Description of the task »
Starting at the line that contains "Click the Personalize", restate each line word for word through the final line of the data, keeping both ends.

· · ·

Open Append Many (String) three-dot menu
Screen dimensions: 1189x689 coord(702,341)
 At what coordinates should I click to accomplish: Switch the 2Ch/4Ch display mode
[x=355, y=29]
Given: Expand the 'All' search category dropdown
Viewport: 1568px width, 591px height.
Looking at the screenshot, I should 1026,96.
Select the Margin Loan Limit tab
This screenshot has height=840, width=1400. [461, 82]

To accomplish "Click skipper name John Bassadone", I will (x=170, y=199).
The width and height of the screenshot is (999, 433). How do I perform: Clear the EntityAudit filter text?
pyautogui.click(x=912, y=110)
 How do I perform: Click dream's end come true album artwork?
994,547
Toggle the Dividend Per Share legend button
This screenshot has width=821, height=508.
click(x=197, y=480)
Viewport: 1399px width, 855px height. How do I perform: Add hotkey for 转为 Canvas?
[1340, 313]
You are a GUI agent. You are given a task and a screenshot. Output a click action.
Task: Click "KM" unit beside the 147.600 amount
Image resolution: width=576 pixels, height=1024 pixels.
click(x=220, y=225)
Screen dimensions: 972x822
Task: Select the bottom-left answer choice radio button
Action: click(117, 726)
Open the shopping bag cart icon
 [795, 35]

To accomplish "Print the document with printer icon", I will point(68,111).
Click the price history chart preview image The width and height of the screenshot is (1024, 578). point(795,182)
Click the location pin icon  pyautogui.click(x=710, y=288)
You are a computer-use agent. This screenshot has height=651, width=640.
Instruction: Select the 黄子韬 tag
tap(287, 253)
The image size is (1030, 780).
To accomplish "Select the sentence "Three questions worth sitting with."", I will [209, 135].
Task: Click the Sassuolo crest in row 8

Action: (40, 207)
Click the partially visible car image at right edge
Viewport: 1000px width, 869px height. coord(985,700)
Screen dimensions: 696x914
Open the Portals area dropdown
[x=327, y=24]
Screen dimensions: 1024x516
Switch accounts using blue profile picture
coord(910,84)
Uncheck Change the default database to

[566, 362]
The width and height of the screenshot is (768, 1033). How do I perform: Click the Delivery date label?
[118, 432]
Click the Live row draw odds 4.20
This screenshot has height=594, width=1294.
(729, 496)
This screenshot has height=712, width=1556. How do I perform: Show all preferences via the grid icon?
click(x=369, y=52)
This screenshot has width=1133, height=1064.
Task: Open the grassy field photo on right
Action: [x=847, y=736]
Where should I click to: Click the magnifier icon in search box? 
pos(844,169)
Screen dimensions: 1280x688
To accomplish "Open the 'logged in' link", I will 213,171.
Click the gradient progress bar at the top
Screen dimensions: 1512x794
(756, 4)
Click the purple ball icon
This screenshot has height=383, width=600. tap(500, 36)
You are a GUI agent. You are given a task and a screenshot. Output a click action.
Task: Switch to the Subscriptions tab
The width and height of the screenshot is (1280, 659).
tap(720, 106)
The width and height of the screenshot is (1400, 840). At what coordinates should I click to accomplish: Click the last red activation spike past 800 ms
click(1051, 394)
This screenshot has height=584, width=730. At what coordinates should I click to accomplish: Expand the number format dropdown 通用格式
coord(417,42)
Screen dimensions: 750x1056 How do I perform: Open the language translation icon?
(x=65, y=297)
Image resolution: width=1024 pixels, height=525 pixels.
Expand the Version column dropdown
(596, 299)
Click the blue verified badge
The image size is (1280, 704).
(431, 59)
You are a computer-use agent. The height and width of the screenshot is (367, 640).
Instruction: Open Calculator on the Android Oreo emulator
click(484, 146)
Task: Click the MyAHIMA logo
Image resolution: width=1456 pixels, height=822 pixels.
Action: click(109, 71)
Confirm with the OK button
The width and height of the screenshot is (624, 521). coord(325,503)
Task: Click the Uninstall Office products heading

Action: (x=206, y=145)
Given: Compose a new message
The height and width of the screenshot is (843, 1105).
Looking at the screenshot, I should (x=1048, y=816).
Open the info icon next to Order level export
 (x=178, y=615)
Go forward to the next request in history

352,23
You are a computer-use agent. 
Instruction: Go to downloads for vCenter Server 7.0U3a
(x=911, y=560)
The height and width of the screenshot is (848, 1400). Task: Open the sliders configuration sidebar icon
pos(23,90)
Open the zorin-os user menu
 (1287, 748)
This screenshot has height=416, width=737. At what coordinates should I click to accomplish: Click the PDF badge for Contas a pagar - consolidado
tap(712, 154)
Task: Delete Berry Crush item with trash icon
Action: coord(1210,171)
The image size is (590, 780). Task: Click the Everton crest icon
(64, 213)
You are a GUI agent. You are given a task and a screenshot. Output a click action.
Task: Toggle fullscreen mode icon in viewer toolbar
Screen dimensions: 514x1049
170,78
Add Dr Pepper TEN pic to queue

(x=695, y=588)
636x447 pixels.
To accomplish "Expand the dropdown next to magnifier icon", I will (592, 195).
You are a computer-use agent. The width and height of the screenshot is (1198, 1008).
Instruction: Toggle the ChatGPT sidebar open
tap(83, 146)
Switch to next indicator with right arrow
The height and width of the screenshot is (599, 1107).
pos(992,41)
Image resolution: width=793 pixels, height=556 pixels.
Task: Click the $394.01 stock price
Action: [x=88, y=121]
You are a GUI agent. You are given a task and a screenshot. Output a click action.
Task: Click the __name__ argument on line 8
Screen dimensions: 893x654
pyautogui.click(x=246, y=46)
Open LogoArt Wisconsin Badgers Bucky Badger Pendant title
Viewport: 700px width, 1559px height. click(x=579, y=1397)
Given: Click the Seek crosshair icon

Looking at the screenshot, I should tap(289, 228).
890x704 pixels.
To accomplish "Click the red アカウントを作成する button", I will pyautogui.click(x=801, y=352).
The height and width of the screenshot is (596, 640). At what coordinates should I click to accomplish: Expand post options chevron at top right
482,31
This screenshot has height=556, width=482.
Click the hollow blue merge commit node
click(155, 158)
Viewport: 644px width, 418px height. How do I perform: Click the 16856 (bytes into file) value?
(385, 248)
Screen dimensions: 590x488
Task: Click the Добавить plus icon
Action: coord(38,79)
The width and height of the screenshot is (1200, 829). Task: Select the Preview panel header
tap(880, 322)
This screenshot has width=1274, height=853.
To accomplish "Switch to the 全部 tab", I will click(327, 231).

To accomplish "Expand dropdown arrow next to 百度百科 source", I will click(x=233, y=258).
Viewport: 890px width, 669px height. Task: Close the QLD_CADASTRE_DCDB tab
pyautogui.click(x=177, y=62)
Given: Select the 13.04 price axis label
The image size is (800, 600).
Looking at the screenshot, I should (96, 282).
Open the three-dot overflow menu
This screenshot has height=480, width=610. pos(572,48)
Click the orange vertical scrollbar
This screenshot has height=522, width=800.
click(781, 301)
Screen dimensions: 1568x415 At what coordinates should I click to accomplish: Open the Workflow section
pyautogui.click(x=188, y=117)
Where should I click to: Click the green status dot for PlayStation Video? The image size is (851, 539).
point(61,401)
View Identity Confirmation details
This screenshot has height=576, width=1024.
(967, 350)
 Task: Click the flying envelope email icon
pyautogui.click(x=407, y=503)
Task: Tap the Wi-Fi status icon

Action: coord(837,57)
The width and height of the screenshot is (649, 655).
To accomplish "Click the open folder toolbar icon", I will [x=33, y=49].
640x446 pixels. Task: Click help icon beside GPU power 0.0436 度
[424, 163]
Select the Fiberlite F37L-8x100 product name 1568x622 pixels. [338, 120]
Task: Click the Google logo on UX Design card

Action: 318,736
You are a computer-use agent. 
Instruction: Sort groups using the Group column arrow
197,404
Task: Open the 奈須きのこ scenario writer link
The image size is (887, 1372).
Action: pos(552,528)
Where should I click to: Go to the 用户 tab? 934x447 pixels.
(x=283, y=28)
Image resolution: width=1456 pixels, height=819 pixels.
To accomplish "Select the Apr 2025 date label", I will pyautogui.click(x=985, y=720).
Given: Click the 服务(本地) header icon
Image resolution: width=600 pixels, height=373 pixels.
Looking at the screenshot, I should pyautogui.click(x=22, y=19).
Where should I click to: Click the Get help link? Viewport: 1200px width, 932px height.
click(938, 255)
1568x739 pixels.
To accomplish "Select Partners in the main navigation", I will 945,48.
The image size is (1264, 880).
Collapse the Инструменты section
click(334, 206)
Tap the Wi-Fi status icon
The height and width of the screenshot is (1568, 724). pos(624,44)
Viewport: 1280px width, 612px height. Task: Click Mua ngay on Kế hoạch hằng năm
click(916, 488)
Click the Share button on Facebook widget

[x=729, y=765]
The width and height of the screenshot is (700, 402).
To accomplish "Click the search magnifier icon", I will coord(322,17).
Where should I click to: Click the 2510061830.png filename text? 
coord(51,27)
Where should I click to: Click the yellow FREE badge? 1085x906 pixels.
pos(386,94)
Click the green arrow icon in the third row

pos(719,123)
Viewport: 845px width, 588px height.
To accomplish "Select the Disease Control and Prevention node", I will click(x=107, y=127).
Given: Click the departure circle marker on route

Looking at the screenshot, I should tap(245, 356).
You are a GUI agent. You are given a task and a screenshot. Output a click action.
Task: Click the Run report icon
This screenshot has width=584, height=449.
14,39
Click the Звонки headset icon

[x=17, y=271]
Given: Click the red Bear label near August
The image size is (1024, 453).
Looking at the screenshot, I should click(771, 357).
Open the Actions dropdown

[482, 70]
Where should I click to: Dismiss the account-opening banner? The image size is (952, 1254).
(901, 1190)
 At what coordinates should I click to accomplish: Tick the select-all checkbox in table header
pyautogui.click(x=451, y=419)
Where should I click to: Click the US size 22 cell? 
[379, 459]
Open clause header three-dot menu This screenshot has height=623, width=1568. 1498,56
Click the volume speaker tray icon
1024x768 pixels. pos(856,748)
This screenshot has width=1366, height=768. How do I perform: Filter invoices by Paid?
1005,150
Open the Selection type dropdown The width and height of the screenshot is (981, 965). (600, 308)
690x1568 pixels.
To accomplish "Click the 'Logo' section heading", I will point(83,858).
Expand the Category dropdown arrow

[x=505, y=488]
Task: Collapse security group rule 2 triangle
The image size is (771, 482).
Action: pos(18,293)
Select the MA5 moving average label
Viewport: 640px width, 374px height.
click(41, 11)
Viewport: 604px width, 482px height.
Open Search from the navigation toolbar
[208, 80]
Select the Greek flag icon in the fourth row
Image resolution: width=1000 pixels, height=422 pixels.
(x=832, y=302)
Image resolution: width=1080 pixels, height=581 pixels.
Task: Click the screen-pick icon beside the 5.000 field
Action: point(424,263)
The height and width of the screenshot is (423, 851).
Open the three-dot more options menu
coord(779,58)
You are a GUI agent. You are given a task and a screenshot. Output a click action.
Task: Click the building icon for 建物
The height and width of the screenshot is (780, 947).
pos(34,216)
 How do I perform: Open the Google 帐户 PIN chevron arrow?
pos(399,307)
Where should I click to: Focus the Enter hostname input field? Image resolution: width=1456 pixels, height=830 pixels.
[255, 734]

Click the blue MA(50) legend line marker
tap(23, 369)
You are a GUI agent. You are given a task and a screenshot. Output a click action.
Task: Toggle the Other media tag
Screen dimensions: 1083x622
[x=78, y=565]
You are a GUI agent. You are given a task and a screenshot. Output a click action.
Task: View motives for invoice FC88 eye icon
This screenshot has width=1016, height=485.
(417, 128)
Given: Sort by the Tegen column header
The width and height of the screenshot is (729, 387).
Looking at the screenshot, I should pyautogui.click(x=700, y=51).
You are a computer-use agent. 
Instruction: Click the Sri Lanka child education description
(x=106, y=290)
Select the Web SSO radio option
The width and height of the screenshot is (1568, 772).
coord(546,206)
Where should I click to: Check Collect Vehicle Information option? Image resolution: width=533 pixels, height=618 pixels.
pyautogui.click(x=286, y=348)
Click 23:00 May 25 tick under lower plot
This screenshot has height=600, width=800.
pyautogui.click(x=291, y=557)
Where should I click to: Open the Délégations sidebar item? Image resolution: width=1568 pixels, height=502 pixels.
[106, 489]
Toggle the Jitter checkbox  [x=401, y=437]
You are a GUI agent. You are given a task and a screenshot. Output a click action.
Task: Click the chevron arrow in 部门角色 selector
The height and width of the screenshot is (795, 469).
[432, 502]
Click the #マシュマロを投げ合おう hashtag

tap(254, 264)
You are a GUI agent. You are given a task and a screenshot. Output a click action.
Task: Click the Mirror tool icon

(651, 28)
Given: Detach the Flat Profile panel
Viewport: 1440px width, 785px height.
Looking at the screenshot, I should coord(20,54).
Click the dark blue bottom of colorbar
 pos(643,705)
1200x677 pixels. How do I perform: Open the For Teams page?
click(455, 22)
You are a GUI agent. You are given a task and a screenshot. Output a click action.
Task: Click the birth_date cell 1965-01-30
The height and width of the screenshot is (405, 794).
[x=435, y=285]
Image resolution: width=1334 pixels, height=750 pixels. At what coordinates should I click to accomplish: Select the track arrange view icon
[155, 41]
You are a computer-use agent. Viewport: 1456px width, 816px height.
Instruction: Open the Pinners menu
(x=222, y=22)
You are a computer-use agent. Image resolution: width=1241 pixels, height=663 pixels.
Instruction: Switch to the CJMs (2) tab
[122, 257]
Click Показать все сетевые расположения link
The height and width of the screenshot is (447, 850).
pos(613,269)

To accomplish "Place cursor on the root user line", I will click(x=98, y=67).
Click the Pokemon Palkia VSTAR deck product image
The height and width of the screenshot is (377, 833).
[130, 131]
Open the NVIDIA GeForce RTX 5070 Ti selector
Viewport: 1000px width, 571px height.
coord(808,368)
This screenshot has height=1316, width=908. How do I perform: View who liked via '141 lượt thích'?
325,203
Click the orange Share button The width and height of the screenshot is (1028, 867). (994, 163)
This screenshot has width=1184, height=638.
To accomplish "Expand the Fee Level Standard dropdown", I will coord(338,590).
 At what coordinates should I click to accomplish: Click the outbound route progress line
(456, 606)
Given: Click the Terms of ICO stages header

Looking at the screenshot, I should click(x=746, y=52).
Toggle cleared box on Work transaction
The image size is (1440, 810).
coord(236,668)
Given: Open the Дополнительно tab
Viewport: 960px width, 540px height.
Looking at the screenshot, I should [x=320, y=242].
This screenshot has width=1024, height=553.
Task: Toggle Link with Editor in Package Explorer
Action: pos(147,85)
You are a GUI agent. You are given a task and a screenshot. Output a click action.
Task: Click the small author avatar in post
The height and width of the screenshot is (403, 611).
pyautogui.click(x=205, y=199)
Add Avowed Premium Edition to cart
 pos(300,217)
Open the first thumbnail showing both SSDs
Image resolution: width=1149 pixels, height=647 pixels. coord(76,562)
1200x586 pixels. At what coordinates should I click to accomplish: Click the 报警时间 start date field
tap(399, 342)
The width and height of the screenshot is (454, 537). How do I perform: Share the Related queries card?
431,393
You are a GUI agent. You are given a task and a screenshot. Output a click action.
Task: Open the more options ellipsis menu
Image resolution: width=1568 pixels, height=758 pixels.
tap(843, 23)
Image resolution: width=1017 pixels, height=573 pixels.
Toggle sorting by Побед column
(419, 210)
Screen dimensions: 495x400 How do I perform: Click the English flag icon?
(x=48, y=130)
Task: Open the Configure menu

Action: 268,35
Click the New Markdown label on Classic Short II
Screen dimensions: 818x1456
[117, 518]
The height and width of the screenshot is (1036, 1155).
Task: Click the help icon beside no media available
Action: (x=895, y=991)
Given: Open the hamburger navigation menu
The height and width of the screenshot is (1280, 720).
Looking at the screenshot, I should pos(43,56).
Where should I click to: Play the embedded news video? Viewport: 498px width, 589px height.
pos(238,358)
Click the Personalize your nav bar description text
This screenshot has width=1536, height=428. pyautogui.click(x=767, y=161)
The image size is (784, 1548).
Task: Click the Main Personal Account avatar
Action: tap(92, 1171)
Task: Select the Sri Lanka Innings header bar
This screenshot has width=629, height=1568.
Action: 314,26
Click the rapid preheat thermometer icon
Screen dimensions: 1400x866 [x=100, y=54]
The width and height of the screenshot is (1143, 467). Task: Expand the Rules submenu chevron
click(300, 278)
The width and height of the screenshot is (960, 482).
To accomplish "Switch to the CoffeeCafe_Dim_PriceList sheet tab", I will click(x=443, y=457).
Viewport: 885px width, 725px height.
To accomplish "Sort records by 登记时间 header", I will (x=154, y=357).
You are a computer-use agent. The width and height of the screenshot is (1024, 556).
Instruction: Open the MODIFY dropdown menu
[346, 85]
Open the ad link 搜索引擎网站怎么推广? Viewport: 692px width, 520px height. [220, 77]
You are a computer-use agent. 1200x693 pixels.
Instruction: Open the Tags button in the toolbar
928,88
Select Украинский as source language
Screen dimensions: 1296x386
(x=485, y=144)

· · ·

Written response »
Click the Personalize your nav bar description text
This screenshot has width=1536, height=428. pyautogui.click(x=767, y=161)
The image size is (784, 1548).
Task: Click the Main Personal Account avatar
Action: tap(92, 1171)
Task: Select the Sri Lanka Innings header bar
This screenshot has width=629, height=1568.
Action: 314,26
Click the rapid preheat thermometer icon
Screen dimensions: 1400x866 [x=100, y=54]
The width and height of the screenshot is (1143, 467). Task: Expand the Rules submenu chevron
click(300, 278)
The width and height of the screenshot is (960, 482).
To accomplish "Switch to the CoffeeCafe_Dim_PriceList sheet tab", I will click(x=443, y=457).
Viewport: 885px width, 725px height.
To accomplish "Sort records by 登记时间 header", I will (x=154, y=357).
You are a computer-use agent. The width and height of the screenshot is (1024, 556).
Instruction: Open the MODIFY dropdown menu
[346, 85]
Open the ad link 搜索引擎网站怎么推广? Viewport: 692px width, 520px height. [220, 77]
You are a computer-use agent. 1200x693 pixels.
Instruction: Open the Tags button in the toolbar
928,88
Select Украинский as source language
Screen dimensions: 1296x386
(x=485, y=144)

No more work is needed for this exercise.